My name is Connie Duncan, C-O-N-N-I-E D-U-N-C-A-N, I am a board member on the Lincoln Board of Education. I am here today to testify in opposition to LB281.
You have heard from proponents today of the great value of this curriculum. We do not disagree about its value, and we have something similar in place in Lincoln Public Schools.
We are sharing our opposition to the bill for two other reasons.
The first involves the process of how this curriculum will be developed with worries about ensuring that effective, research-based curriculum for students, staff and parents is made available and utilized systematically across the state. Colby Coash from NASB has already addressed this issue very effectively in his testimony, …
….so, I would like to address the second concern – that LB281 appears to be a uniquely unfunded mandate. It requires a district to redirect its existing federal programming budget to make room for this curriculum, classroom instructional time, professional training of teachers and parental involvement components.

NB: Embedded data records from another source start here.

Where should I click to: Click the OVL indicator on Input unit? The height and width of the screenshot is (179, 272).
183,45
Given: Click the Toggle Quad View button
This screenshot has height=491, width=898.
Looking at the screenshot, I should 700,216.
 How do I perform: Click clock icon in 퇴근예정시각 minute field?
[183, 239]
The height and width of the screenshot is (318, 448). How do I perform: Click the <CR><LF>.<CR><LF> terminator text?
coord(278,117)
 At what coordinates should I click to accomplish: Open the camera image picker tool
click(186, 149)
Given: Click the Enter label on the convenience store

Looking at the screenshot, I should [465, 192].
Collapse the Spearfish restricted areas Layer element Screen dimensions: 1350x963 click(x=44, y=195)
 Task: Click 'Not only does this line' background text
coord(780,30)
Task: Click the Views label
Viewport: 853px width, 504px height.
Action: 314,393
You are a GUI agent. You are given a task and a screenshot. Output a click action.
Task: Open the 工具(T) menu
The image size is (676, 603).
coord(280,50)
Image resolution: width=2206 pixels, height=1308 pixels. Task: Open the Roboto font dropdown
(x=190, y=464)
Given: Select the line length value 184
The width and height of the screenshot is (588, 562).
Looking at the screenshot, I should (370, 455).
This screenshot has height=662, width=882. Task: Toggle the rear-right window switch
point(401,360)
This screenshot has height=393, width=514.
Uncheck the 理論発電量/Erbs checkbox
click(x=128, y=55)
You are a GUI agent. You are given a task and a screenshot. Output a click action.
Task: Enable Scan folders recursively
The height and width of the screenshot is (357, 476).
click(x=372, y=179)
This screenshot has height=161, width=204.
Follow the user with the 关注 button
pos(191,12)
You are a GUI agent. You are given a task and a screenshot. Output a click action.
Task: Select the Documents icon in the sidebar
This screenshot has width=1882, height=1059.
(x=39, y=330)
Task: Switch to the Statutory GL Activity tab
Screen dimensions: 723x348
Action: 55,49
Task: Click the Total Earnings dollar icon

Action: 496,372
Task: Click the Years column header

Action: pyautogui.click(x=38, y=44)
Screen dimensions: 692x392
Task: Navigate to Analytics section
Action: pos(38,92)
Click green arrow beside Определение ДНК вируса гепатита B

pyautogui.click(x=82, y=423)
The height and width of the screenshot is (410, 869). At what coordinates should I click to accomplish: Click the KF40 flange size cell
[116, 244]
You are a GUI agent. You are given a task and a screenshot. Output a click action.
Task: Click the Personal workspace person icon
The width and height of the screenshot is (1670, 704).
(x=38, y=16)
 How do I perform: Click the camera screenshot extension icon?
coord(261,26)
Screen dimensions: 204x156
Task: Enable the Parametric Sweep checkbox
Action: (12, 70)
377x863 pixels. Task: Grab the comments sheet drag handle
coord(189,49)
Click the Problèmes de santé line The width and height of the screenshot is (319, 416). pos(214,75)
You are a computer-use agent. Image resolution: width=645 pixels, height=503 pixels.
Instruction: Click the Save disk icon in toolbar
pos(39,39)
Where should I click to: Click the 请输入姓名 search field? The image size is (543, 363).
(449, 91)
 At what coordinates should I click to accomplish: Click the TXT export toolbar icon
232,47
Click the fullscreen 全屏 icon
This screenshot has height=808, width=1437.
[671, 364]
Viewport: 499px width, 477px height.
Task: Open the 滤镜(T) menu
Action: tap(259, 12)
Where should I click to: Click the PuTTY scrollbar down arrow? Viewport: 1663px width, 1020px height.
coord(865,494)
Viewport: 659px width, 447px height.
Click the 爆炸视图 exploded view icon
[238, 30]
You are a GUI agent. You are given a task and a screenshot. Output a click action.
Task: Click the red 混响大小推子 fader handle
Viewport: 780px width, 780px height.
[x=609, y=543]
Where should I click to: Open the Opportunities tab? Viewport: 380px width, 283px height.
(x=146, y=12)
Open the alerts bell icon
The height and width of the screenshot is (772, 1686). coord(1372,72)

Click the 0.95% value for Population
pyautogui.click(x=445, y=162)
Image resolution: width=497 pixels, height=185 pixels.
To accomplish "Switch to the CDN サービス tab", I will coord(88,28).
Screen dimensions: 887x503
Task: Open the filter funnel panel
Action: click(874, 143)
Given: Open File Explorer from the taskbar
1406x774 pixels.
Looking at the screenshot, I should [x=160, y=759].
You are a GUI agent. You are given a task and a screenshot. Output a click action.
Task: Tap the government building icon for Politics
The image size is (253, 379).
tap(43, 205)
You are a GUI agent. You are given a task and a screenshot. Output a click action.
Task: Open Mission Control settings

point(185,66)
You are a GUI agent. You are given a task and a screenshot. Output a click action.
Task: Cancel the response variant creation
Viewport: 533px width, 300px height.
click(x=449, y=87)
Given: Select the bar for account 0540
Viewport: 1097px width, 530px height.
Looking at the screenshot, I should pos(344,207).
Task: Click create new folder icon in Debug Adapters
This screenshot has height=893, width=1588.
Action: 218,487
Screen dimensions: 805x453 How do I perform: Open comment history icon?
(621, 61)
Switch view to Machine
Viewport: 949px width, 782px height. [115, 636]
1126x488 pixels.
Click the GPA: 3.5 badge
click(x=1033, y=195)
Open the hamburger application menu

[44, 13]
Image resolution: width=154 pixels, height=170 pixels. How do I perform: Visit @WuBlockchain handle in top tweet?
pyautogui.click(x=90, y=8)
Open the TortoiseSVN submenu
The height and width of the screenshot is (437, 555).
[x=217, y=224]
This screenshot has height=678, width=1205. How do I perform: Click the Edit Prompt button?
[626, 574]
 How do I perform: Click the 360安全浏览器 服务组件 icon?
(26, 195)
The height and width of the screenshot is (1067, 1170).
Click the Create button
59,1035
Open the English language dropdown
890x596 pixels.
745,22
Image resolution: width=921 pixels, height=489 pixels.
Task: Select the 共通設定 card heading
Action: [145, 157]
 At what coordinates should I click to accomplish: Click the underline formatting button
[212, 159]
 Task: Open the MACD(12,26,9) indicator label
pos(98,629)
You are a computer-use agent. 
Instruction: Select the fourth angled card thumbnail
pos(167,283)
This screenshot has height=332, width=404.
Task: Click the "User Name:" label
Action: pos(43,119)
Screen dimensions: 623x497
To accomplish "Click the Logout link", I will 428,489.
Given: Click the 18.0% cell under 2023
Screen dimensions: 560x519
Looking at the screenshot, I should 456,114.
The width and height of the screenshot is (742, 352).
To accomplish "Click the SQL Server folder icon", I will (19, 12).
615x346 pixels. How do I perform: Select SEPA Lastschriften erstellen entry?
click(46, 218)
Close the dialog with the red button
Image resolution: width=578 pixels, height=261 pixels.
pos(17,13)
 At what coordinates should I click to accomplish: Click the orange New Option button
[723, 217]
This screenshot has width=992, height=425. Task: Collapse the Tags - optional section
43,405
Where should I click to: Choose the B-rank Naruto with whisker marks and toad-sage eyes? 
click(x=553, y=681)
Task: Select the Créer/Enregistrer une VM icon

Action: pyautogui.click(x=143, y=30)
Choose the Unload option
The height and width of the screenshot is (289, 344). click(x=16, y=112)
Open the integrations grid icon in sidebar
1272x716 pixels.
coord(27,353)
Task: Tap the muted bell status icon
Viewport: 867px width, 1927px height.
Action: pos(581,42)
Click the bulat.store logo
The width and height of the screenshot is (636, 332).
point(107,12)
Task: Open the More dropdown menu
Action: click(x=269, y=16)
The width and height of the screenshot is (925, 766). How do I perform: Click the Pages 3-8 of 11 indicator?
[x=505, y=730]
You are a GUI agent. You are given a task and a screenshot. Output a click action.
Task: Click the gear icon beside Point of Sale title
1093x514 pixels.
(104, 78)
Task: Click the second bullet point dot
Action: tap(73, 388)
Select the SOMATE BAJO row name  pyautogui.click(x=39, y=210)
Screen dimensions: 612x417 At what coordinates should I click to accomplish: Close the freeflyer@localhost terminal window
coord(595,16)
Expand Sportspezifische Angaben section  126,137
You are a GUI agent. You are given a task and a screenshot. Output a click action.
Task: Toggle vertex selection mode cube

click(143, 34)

This appears to be an unfunded mandate to districts because it steals away funding from existing programming. Three of new mandates involve paying educator time, which sometimes appears “free” when it really isn’t. The required educator elements are:
- Teaching the four sessions
- Attending professional training
- Providing a parent involvement component
It isn’t free as the cost of funding each of these new requirements is “paid for” through the deletion of existing programming, noting that no specific state requirements are being removed from schools to offset the addition of these new requirements.
Two – Since it places multiple programs in competition for the same funds, a district may keep the existing program in place and split funding, unintendedly resulting in two less effective programs.
These are some of the issues that can arise when the state adds additional requirements without dedicated new funding.
The alternative is for local districts to pay to add these new requirement and keep the existing programming by raising local taxes.
All in all, how damaging may this mandate be to districts? Is it crippling? No. If the bill passes, would we find a way to do it? Of course. Most districts are already doing much, if not all, or even more, than what is required in LB281. But, for some districts across the state, the passage of LB281 will create an extra, unfunded mandate. It will create this at a time that several state leaders decry public school spending as the source of property tax issues.
We believe that if the state mandates new requirements for School Boards to enforce, it should come with the funds to implement the requirement at a high level of quality and systematically.
While we share Senator Albrecht’s desire to better empower children and educators to protect from and prevent instances of sexual abuse, we respectfully oppose this bill in its current form.